The U.S. Supreme Court’s landmark Roe v. Wade ruling legalized a woman’s right to abortion, overturned countless state laws and unleashed a cultural and political war so enduring that weeks after abortion supporters triumphantly swept pro-choice President Obama into a second term of office, Catholic prelate Donald W. Wuerl felt compelled to publicly lament, “What is the spiritual climate in our country that allows this culture of death to prevail?”
More than 1 million abortions are performed each year in the United States, and an estimated total of 54 million pregnancies have been terminated since 1973, according to Guttmacher Institute data. But the moral and political questions surrounding the issue remain as unsettled in 2013 as they were 40 years ago Tuesday, when the Supreme Court issued its 7-2 decision.
Abortion wars are under way in court and state legislatures over the “Obamacare” health care reform, and record numbers of abortion-regulating measures have been enacted at the state level in the past two years.
Abortion advocacy is also well-developed. In recognition of Roe’s 40th anniversary, the pro-choice Advocates for Youth organization is championing the finding that about 30 percent of American women will have an abortion by age 45. It launched the “1 in 3” book and a campaign to tell women’s stories about their abortions.

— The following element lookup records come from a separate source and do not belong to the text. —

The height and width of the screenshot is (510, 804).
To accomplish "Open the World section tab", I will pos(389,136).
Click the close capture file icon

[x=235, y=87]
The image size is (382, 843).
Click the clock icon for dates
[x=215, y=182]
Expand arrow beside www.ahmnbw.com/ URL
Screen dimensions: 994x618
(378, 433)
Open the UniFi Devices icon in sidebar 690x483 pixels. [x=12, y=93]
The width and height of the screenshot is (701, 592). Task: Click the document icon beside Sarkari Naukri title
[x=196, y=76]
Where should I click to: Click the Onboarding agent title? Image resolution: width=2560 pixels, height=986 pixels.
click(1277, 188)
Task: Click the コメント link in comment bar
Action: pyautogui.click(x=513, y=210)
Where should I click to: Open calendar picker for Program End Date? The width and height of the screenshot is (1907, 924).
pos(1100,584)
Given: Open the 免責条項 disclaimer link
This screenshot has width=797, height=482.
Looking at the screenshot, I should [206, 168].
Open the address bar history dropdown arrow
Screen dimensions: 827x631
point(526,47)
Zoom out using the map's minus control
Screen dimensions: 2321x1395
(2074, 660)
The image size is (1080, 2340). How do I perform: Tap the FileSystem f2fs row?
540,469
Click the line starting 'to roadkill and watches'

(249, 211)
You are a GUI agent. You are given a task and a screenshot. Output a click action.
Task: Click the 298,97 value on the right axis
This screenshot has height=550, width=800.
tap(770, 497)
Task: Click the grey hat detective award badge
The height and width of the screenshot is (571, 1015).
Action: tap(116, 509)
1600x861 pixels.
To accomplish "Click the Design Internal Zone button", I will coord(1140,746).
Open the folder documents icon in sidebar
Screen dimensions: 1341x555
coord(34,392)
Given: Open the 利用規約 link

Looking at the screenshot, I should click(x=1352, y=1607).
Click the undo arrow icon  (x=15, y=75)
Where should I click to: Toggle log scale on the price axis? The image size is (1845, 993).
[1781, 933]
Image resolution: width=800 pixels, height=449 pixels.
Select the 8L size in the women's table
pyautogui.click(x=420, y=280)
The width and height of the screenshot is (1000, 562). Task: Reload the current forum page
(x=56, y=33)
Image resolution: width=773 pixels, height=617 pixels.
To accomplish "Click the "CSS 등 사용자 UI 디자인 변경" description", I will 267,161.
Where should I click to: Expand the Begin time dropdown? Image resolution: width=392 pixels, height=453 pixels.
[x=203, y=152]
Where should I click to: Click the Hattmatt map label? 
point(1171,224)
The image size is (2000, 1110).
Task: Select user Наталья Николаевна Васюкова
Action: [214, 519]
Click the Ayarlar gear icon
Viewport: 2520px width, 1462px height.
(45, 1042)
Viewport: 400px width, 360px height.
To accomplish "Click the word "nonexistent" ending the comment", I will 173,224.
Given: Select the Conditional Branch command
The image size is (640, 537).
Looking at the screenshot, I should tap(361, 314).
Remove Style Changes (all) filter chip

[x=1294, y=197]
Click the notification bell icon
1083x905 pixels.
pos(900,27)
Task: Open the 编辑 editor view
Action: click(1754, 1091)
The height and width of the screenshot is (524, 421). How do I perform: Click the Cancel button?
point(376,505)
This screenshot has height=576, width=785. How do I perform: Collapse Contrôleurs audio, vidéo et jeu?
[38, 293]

In contrast, the Silent No More Awareness Campaign is continuing its efforts to help women talk about the regrets they feel over their abortions, while Feminists for Life tells young women that they “deserve better than abortion.”
The annual March for Life protest, moved this year to Friday because of Mr. Obama’s inauguration ceremonies this week, remains one of the largest annual political protests staged on the streets of Washington, drawing marchers from across the country.
Although the abortion wars show no signs of easing, there are signs that the terrain on which the battles are being fought has shifted.
Prominent abortion rights advocacy groups have signaled that they will steer away from the “pro-choice” label.
“A growing number of Americans no longer identify with the ‘pro-choice’ and ‘pro-life’ labels that they believe box them in,” said Cecile Richards, president of Planned Parenthood Federation of America. “Instead of putting people in one category or another, we should respect the decisions women and their families make,” she said, releasing a video called “Not in Her Shoes,” which urges Americans to start talking about abortion in a way “that doesn’t divide you, but is based on mutual respect and empathy.”
NARAL Pro-Choice America, with new President Ilyse Hogue, has introduced a “Choice Out Loud” campaign to expand the discussions.
“As a new generation of young people who support a woman’s right to control her body and her life joins our ranks, the labels we use matter less,” wrote Tarek Rizk, the group’s communications director.
Pro-life leaders said they are not abandoning their brand.